* **Data supplied**
···

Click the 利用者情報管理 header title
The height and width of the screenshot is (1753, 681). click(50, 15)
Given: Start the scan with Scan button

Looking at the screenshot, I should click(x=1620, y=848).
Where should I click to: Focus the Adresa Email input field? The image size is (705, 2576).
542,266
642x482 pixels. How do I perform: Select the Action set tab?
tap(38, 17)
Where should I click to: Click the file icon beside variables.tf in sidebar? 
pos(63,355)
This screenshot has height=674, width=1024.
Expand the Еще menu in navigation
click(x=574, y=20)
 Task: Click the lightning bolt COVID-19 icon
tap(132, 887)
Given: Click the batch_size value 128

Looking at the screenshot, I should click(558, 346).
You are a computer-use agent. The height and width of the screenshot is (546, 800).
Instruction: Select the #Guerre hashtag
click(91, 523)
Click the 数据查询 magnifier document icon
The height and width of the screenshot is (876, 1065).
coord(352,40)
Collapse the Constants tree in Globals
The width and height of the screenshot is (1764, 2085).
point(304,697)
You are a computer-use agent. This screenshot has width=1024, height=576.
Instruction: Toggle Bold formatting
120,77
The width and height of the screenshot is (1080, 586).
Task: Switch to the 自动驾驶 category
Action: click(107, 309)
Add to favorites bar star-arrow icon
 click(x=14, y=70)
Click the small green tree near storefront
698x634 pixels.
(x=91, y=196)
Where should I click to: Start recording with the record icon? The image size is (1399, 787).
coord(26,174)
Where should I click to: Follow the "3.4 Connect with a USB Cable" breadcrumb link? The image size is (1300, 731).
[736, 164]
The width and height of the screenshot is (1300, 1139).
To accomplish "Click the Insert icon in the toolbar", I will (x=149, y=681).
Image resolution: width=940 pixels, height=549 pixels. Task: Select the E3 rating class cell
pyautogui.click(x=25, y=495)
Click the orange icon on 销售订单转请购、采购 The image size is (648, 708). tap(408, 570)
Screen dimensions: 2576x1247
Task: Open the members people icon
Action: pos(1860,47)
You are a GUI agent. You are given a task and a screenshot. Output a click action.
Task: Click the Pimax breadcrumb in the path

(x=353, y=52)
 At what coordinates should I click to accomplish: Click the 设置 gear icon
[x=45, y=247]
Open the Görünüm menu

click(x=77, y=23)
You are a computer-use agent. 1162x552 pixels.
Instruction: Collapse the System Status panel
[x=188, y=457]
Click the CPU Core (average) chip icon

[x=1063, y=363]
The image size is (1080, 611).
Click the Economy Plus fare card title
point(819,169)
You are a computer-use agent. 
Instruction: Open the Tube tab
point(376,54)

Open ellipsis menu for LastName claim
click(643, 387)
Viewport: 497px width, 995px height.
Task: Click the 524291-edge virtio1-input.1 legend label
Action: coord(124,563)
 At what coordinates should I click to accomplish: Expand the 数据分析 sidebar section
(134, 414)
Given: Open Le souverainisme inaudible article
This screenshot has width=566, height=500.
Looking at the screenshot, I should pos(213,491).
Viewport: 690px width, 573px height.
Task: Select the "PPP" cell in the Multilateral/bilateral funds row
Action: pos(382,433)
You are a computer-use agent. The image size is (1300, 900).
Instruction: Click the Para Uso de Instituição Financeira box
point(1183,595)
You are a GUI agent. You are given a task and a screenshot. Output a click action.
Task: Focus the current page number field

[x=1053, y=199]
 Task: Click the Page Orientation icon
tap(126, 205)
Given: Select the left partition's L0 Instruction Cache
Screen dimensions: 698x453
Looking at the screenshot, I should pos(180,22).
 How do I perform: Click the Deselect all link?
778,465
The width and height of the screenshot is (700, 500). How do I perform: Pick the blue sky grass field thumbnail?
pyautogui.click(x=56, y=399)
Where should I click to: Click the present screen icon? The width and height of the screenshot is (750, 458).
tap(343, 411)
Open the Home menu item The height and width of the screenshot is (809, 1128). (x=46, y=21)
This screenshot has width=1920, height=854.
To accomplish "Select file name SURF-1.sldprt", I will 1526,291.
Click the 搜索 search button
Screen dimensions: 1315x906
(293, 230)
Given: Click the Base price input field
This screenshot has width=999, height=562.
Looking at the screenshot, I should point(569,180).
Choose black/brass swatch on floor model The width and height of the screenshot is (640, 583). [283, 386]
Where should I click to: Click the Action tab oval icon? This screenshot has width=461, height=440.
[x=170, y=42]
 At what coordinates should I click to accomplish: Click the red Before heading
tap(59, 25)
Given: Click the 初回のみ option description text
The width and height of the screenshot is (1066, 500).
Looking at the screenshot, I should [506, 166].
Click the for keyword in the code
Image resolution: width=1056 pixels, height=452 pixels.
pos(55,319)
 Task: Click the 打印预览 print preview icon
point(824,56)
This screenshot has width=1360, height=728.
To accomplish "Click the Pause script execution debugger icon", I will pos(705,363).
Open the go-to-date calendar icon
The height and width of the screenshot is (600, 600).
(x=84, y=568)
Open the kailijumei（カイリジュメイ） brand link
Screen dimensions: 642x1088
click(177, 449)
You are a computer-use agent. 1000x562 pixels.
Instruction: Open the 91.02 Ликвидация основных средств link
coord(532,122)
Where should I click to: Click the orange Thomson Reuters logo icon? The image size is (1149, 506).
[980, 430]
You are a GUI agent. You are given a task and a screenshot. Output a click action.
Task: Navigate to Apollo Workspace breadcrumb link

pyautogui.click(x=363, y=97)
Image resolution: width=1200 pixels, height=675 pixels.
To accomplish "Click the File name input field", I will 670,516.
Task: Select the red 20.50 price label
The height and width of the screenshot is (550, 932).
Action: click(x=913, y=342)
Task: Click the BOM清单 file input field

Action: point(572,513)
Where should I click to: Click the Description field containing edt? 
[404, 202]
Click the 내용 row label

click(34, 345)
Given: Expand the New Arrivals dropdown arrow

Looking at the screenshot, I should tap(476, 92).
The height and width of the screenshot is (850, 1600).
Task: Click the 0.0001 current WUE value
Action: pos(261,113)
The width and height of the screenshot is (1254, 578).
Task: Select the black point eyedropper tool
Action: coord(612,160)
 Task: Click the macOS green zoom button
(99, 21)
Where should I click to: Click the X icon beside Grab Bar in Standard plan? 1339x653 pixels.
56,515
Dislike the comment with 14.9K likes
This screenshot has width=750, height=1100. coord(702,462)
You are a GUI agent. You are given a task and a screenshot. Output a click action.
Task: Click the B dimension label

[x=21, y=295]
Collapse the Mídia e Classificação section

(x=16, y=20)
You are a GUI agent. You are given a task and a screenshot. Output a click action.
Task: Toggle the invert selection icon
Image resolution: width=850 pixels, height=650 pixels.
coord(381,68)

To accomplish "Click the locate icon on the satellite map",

···

* **Required action**
Each line of the material above must be retyped precisely.

* **Solution**
Click the 利用者情報管理 header title
The height and width of the screenshot is (1753, 681). click(50, 15)
Given: Start the scan with Scan button

Looking at the screenshot, I should click(x=1620, y=848).
Where should I click to: Focus the Adresa Email input field? The image size is (705, 2576).
542,266
642x482 pixels. How do I perform: Select the Action set tab?
tap(38, 17)
Where should I click to: Click the file icon beside variables.tf in sidebar? 
pos(63,355)
This screenshot has height=674, width=1024.
Expand the Еще menu in navigation
click(x=574, y=20)
 Task: Click the lightning bolt COVID-19 icon
tap(132, 887)
Given: Click the batch_size value 128

Looking at the screenshot, I should click(558, 346).
You are a computer-use agent. The height and width of the screenshot is (546, 800).
Instruction: Select the #Guerre hashtag
click(91, 523)
Click the 数据查询 magnifier document icon
The height and width of the screenshot is (876, 1065).
coord(352,40)
Collapse the Constants tree in Globals
The width and height of the screenshot is (1764, 2085).
point(304,697)
You are a computer-use agent. This screenshot has width=1024, height=576.
Instruction: Toggle Bold formatting
120,77
The width and height of the screenshot is (1080, 586).
Task: Switch to the 自动驾驶 category
Action: click(107, 309)
Add to favorites bar star-arrow icon
 click(x=14, y=70)
Click the small green tree near storefront
698x634 pixels.
(x=91, y=196)
Where should I click to: Start recording with the record icon? The image size is (1399, 787).
coord(26,174)
Where should I click to: Follow the "3.4 Connect with a USB Cable" breadcrumb link? The image size is (1300, 731).
[736, 164]
The width and height of the screenshot is (1300, 1139).
To accomplish "Click the Insert icon in the toolbar", I will (x=149, y=681).
Image resolution: width=940 pixels, height=549 pixels. Task: Select the E3 rating class cell
pyautogui.click(x=25, y=495)
Click the orange icon on 销售订单转请购、采购 The image size is (648, 708). tap(408, 570)
Screen dimensions: 2576x1247
Task: Open the members people icon
Action: pos(1860,47)
You are a GUI agent. You are given a task and a screenshot. Output a click action.
Task: Click the Pimax breadcrumb in the path

(x=353, y=52)
 At what coordinates should I click to accomplish: Click the 设置 gear icon
[x=45, y=247]
Open the Görünüm menu

click(x=77, y=23)
You are a computer-use agent. 1162x552 pixels.
Instruction: Collapse the System Status panel
[x=188, y=457]
Click the CPU Core (average) chip icon

[x=1063, y=363]
The image size is (1080, 611).
Click the Economy Plus fare card title
point(819,169)
You are a computer-use agent. 
Instruction: Open the Tube tab
point(376,54)

Open ellipsis menu for LastName claim
click(643, 387)
Viewport: 497px width, 995px height.
Task: Click the 524291-edge virtio1-input.1 legend label
Action: coord(124,563)
 At what coordinates should I click to accomplish: Expand the 数据分析 sidebar section
(134, 414)
Given: Open Le souverainisme inaudible article
This screenshot has width=566, height=500.
Looking at the screenshot, I should pos(213,491).
Viewport: 690px width, 573px height.
Task: Select the "PPP" cell in the Multilateral/bilateral funds row
Action: pos(382,433)
You are a computer-use agent. The image size is (1300, 900).
Instruction: Click the Para Uso de Instituição Financeira box
point(1183,595)
You are a GUI agent. You are given a task and a screenshot. Output a click action.
Task: Focus the current page number field

[x=1053, y=199]
 Task: Click the Page Orientation icon
tap(126, 205)
Given: Select the left partition's L0 Instruction Cache
Screen dimensions: 698x453
Looking at the screenshot, I should pos(180,22).
 How do I perform: Click the Deselect all link?
778,465
The width and height of the screenshot is (700, 500). How do I perform: Pick the blue sky grass field thumbnail?
pyautogui.click(x=56, y=399)
Where should I click to: Click the present screen icon? The width and height of the screenshot is (750, 458).
tap(343, 411)
Open the Home menu item The height and width of the screenshot is (809, 1128). (x=46, y=21)
This screenshot has width=1920, height=854.
To accomplish "Select file name SURF-1.sldprt", I will 1526,291.
Click the 搜索 search button
Screen dimensions: 1315x906
(293, 230)
Given: Click the Base price input field
This screenshot has width=999, height=562.
Looking at the screenshot, I should point(569,180).
Choose black/brass swatch on floor model The width and height of the screenshot is (640, 583). [283, 386]
Where should I click to: Click the Action tab oval icon? This screenshot has width=461, height=440.
[x=170, y=42]
 At what coordinates should I click to accomplish: Click the red Before heading
tap(59, 25)
Given: Click the 初回のみ option description text
The width and height of the screenshot is (1066, 500).
Looking at the screenshot, I should [506, 166].
Click the for keyword in the code
Image resolution: width=1056 pixels, height=452 pixels.
pos(55,319)
 Task: Click the 打印预览 print preview icon
point(824,56)
This screenshot has width=1360, height=728.
To accomplish "Click the Pause script execution debugger icon", I will pos(705,363).
Open the go-to-date calendar icon
The height and width of the screenshot is (600, 600).
(x=84, y=568)
Open the kailijumei（カイリジュメイ） brand link
Screen dimensions: 642x1088
click(177, 449)
You are a computer-use agent. 1000x562 pixels.
Instruction: Open the 91.02 Ликвидация основных средств link
coord(532,122)
Where should I click to: Click the orange Thomson Reuters logo icon? The image size is (1149, 506).
[980, 430]
You are a GUI agent. You are given a task and a screenshot. Output a click action.
Task: Navigate to Apollo Workspace breadcrumb link

pyautogui.click(x=363, y=97)
Image resolution: width=1200 pixels, height=675 pixels.
To accomplish "Click the File name input field", I will 670,516.
Task: Select the red 20.50 price label
The height and width of the screenshot is (550, 932).
Action: click(x=913, y=342)
Task: Click the BOM清单 file input field

Action: point(572,513)
Where should I click to: Click the Description field containing edt? 
[404, 202]
Click the 내용 row label

click(34, 345)
Given: Expand the New Arrivals dropdown arrow

Looking at the screenshot, I should tap(476, 92).
The height and width of the screenshot is (850, 1600).
Task: Click the 0.0001 current WUE value
Action: pos(261,113)
The width and height of the screenshot is (1254, 578).
Task: Select the black point eyedropper tool
Action: coord(612,160)
 Task: Click the macOS green zoom button
(99, 21)
Where should I click to: Click the X icon beside Grab Bar in Standard plan? 1339x653 pixels.
56,515
Dislike the comment with 14.9K likes
This screenshot has width=750, height=1100. coord(702,462)
You are a GUI agent. You are given a task and a screenshot. Output a click action.
Task: Click the B dimension label

[x=21, y=295]
Collapse the Mídia e Classificação section

(x=16, y=20)
You are a GUI agent. You are given a task and a screenshot. Output a click action.
Task: Toggle the invert selection icon
Image resolution: width=850 pixels, height=650 pixels.
coord(381,68)

To accomplish "Click the locate icon on the satellite map",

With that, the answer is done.